* [Study questions]:
1. Using the thread on Gamma sums and differences below, say whether each statement agrees with it. Answer yes or no and quote the deciding words. (a) The second answer concludes that $G_1+G_2$ and $G_1-G_2$ are not independent. (b) The first answer presents a rigorous proof. (c) The second answer says that $X_1$ follows a Gamma distribution with shape $2n$ and rate 1.
2. Write the next part of the thread on Gamma sums and differences, starting after its final sentence.

* [Exercise text]:
════════════════════
For independent Gamma random variables $G_1, G_2 \sim \Gamma(n,1)$, is $G_1+G_2$ independent of $G_1-G_2$?

Question

For independent Gamma random variables $G_1, G_2 \sim \Gamma(n,1)$, $\frac{G_1}{G_1+G_2}$ is independent of $G_1+G_2$. Does this imply that $G_1+G_2$ is independent of $G_1-G_2$? Thanks!

Answer 1

Since a rigorous proof as well as a simulation study have been proportioned already, I thought I'd throw in a slightly $\textbf{heuristic}$ argument on why whey are not independent.

Given a realisation of $G_1-G_2$, set $Y=|G_1-G_2|$. Then we know at least that $G_1\geq Y$ or $G_2\geq Y$, such that necessarily the distribution of $G_1+G_2|Y$ is concentrated above the value $Y>0$. In contrast, the unconditional distribution of $G_1+G_2$ is concentrated on the whole $\mathbb{R}_+$.

Answer 2

Let $X_1=G_1+G_2$ and $X_2=G_1-G_2$. \begin{align*} M_{X_1,X_2}(t_1,t_2) &= E[\exp(t_1(G_1+G_2)+t_2(G_1-G_2))] \\ &= E[\exp((t_1+t_2)G_1+(t_1-t_2)G_2)] \\ &= E[\exp((t_1+t_2)G_1)]E[\exp((t_1-t_2)G_2)] \\ &= (1-(t_1+t_2))^{-n}(1-(t_1-t_2))^{-n} \\ &= (1-2t_1+t_1^2-t_2^2)^{-n} \end{align*} Note that $M_{X_1,X_2}(t_1,t_2)$ cannot be factored as $g(t_1)h(t_2)$. Therefore, $X_1$ and $X_2$ are not independent.

If you want to be a little more formal, $X_1 \sim \text{Gamma}(2n,1)$ and, therefore, $M_{X_1}(t_1) = (1-t_1)^{-2n}$. Also, \begin{align*} M_{X_2}(t_2) &= E[\exp(t_2(G_1-G_2))] \\ &= M_{G_1}(t_2)M_{G_2}(-t_2) \\ &= (1-t_2)^{-n}(1+t_2)^{-n} \end{align*} Since $M_{X_1,X_2}(t_1,t_2) \neq M_{X_1}(t_2)M_{X_2}(t_2)$, conclude that $X_1$ and $X_2$ are not independent.
════════════════════
* [Data segment]:
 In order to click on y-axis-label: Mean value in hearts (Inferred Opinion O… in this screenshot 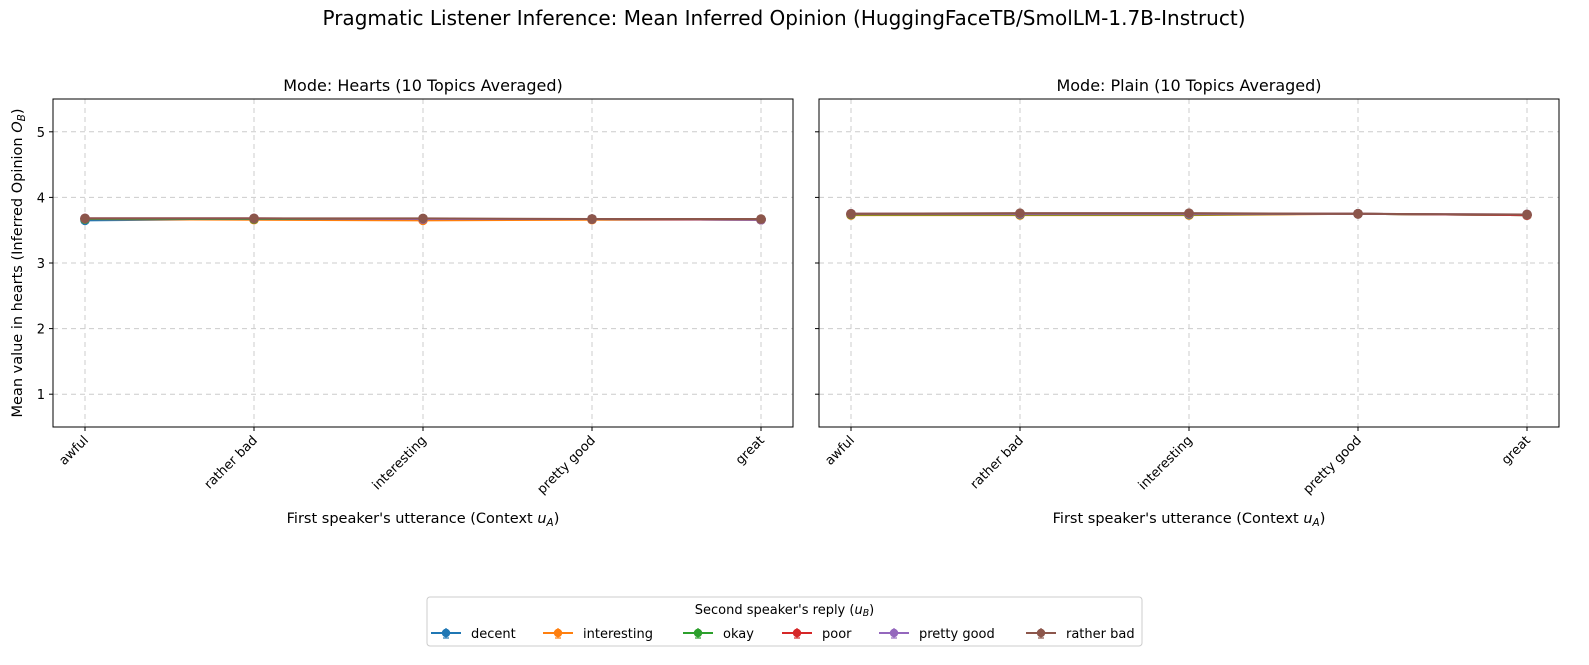, I will do `click(19, 264)`.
════════════════════
* [Replies]:
1.
(a) Yes: "Therefore, $X_1$ and $X_2$ are not independent."
(b) No: "I thought I'd throw in a slightly $\textbf{heuristic}$ argument"
(c) Yes: "$X_1 \sim \text{Gamma}(2n,1)$"

2.
Answer 3

No, not independent. Here is a quick simulation in R statisticsl software of 100,000 realizations of $X = G_1 + G_2$ and $Y = G_1 - G_2,$ for the case $n = 4.$ You should be able to turn the central point of it into a proof. (Notice that $G_1$ and $G_2$ take only nonnegative values.)

m = 10^5; n = 4
g1 = rgamma(m,n,1);  g2 = rgamma(m,n,1)
x = g1 + g2;  y = g1 - g2
cor(x,y)
## 0.0009158704  # consistent with uncorrelated

By symmetry, it is no surprise that $X$ and $Y$ are uncorrelated. But for non-normal data that does not imply independence.

So we make a scatterplot of $Y$ against $X,$ from which it is immediately clear that $X$ and $Y$ are not independent. It is clear that $P(X < 5) \approx 0.13 > 0$ and $P(Y > 5) \approx .04 > 0,$ but $P(X < 5, Y > 5) = 0.$

This conclusion of association between $X$ and $Y$ agrees with @madprob's elegant proof using MGFs (+1).

mean(x < 5 & y > 5)
## 0
mean(x < 5); mean(y > 5)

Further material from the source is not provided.